## Assigned task
Quote all entries in full, exactly.

## Stored data entries
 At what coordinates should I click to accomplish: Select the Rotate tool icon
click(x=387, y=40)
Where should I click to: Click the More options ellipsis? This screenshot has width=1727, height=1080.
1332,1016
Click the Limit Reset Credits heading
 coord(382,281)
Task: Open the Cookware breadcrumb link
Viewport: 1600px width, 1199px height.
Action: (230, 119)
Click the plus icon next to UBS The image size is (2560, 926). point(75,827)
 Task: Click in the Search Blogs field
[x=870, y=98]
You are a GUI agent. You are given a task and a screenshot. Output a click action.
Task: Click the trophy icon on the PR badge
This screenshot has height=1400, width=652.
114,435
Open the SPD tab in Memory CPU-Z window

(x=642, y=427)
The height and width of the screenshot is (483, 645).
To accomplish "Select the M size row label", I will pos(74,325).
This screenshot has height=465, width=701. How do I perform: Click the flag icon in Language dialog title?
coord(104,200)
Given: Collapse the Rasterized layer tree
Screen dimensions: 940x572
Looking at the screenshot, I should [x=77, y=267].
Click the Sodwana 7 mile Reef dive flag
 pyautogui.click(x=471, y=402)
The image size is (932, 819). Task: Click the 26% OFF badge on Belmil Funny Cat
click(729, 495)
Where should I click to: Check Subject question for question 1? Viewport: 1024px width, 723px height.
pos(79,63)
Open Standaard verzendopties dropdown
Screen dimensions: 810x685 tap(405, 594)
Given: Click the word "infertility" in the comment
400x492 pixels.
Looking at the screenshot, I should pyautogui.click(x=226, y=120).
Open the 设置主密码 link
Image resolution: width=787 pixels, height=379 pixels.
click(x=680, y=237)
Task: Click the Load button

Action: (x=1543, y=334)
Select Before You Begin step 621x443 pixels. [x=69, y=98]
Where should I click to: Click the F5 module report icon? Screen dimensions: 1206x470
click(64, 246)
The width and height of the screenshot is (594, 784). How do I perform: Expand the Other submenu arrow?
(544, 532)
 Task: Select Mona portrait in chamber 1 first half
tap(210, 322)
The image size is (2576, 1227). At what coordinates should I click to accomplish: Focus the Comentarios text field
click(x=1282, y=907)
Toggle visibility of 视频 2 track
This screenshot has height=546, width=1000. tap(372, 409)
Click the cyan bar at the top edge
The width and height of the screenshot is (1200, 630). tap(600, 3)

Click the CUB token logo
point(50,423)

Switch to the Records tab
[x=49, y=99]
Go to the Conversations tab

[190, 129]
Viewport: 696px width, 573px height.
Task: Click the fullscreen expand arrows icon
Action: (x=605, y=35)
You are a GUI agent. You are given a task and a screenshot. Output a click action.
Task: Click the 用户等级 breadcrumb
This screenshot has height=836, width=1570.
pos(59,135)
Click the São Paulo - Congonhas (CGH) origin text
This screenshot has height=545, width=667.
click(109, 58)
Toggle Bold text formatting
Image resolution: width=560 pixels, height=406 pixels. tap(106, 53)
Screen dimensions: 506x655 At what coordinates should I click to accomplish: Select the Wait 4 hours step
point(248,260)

## Answer to the problem
 At what coordinates should I click to accomplish: Select the Rotate tool icon
click(x=387, y=40)
Where should I click to: Click the More options ellipsis? This screenshot has width=1727, height=1080.
1332,1016
Click the Limit Reset Credits heading
 coord(382,281)
Task: Open the Cookware breadcrumb link
Viewport: 1600px width, 1199px height.
Action: (230, 119)
Click the plus icon next to UBS The image size is (2560, 926). point(75,827)
 Task: Click in the Search Blogs field
[x=870, y=98]
You are a GUI agent. You are given a task and a screenshot. Output a click action.
Task: Click the trophy icon on the PR badge
This screenshot has height=1400, width=652.
114,435
Open the SPD tab in Memory CPU-Z window

(x=642, y=427)
The height and width of the screenshot is (483, 645).
To accomplish "Select the M size row label", I will pos(74,325).
This screenshot has height=465, width=701. How do I perform: Click the flag icon in Language dialog title?
coord(104,200)
Given: Collapse the Rasterized layer tree
Screen dimensions: 940x572
Looking at the screenshot, I should [x=77, y=267].
Click the Sodwana 7 mile Reef dive flag
 pyautogui.click(x=471, y=402)
The image size is (932, 819). Task: Click the 26% OFF badge on Belmil Funny Cat
click(729, 495)
Where should I click to: Check Subject question for question 1? Viewport: 1024px width, 723px height.
pos(79,63)
Open Standaard verzendopties dropdown
Screen dimensions: 810x685 tap(405, 594)
Given: Click the word "infertility" in the comment
400x492 pixels.
Looking at the screenshot, I should pyautogui.click(x=226, y=120).
Open the 设置主密码 link
Image resolution: width=787 pixels, height=379 pixels.
click(x=680, y=237)
Task: Click the Load button

Action: (x=1543, y=334)
Select Before You Begin step 621x443 pixels. [x=69, y=98]
Where should I click to: Click the F5 module report icon? Screen dimensions: 1206x470
click(64, 246)
The width and height of the screenshot is (594, 784). How do I perform: Expand the Other submenu arrow?
(544, 532)
 Task: Select Mona portrait in chamber 1 first half
tap(210, 322)
The image size is (2576, 1227). At what coordinates should I click to accomplish: Focus the Comentarios text field
click(x=1282, y=907)
Toggle visibility of 视频 2 track
This screenshot has height=546, width=1000. tap(372, 409)
Click the cyan bar at the top edge
The width and height of the screenshot is (1200, 630). tap(600, 3)

Click the CUB token logo
point(50,423)

Switch to the Records tab
[x=49, y=99]
Go to the Conversations tab

[190, 129]
Viewport: 696px width, 573px height.
Task: Click the fullscreen expand arrows icon
Action: (x=605, y=35)
You are a GUI agent. You are given a task and a screenshot. Output a click action.
Task: Click the 用户等级 breadcrumb
This screenshot has height=836, width=1570.
pos(59,135)
Click the São Paulo - Congonhas (CGH) origin text
This screenshot has height=545, width=667.
click(109, 58)
Toggle Bold text formatting
Image resolution: width=560 pixels, height=406 pixels. tap(106, 53)
Screen dimensions: 506x655 At what coordinates should I click to accomplish: Select the Wait 4 hours step
point(248,260)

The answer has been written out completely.